**Instructions to follow:** Extract all of the entries and set them down verbatim.
(Data excerpts begins)
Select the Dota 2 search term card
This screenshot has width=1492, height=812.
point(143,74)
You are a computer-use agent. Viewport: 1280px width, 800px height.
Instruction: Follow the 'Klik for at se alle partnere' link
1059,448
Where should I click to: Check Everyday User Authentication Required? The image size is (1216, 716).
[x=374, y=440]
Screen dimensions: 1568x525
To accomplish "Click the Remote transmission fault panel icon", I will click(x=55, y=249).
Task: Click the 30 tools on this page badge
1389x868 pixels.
(Data excerpts ends)
**Solution to this exercise:**
Select the Dota 2 search term card
This screenshot has width=1492, height=812.
point(143,74)
You are a computer-use agent. Viewport: 1280px width, 800px height.
Instruction: Follow the 'Klik for at se alle partnere' link
1059,448
Where should I click to: Check Everyday User Authentication Required? The image size is (1216, 716).
[x=374, y=440]
Screen dimensions: 1568x525
To accomplish "Click the Remote transmission fault panel icon", I will click(x=55, y=249).
Task: Click the 30 tools on this page badge
1389x868 pixels.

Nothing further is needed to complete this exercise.